*WHAT THE TASK ASKS*:
With pictures left out, output word for word the lines from the one containing "Given: Toggle show newlines \n in request" through the end of the material below.

== Segment start ==

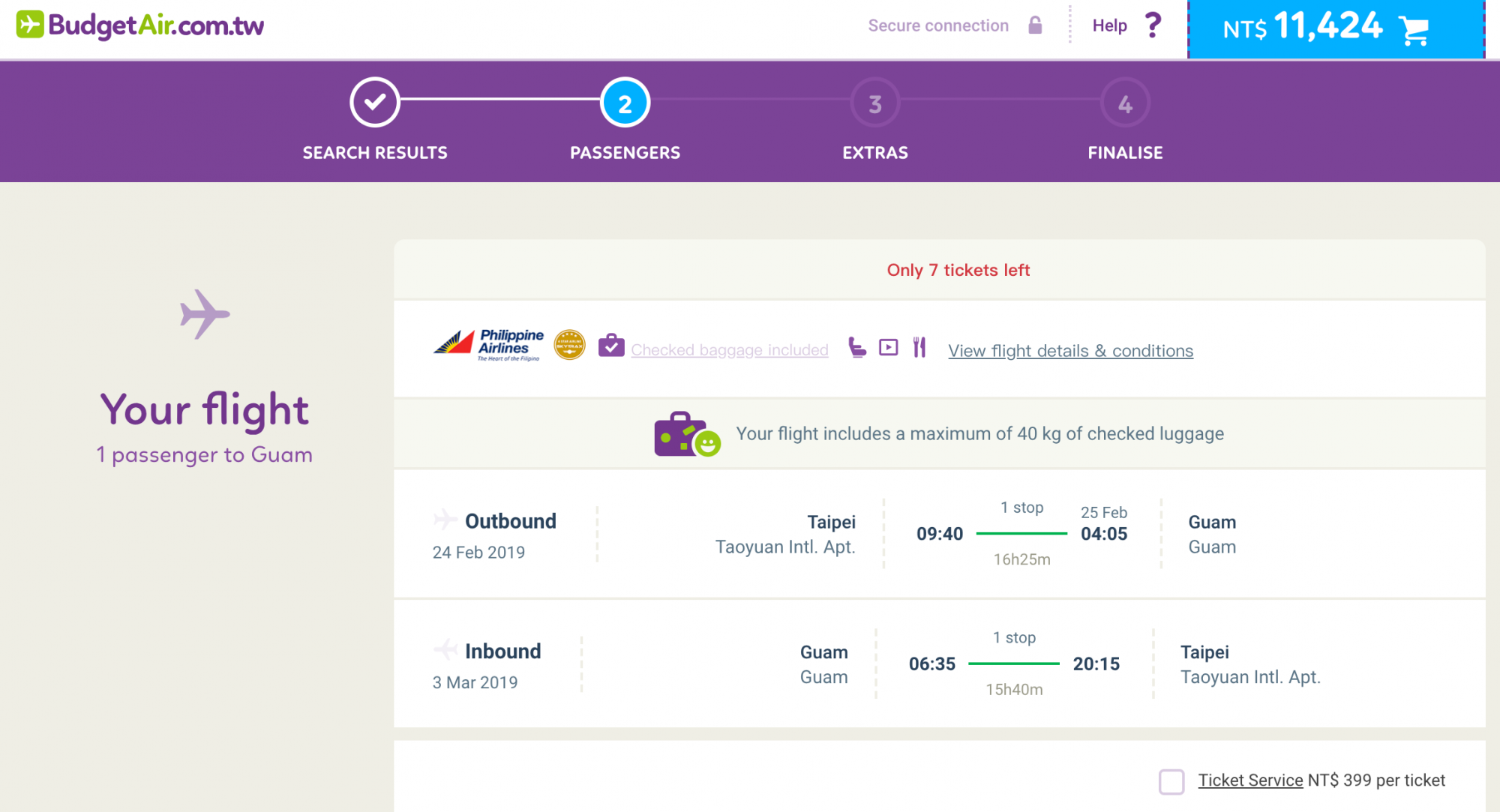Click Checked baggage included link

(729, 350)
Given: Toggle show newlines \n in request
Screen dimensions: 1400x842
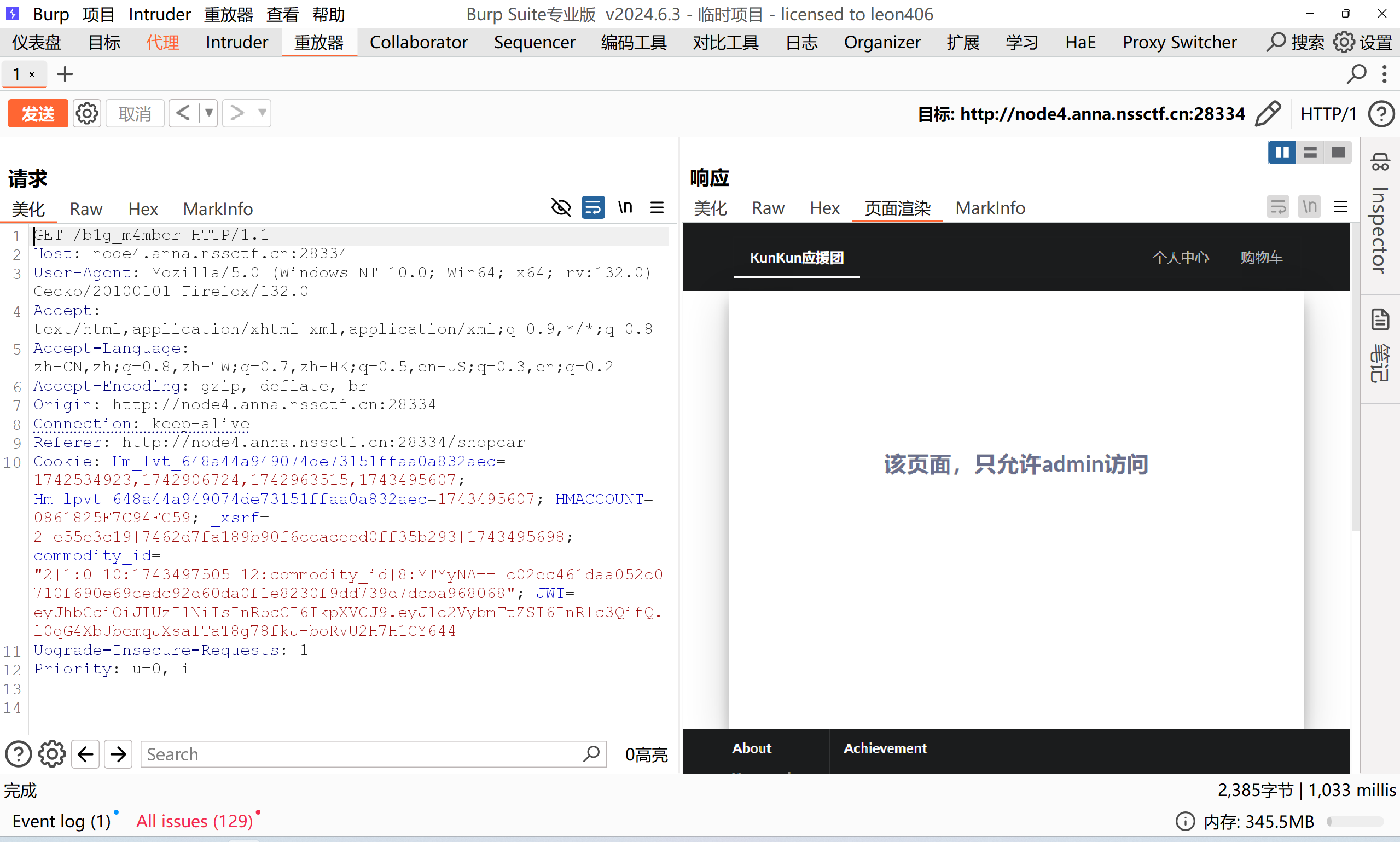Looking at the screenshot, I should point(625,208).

== Segment end ==

*SOLUTION TO THE EXERCISE*:
Given: Toggle show newlines \n in request
Screen dimensions: 1400x842
Looking at the screenshot, I should point(625,208).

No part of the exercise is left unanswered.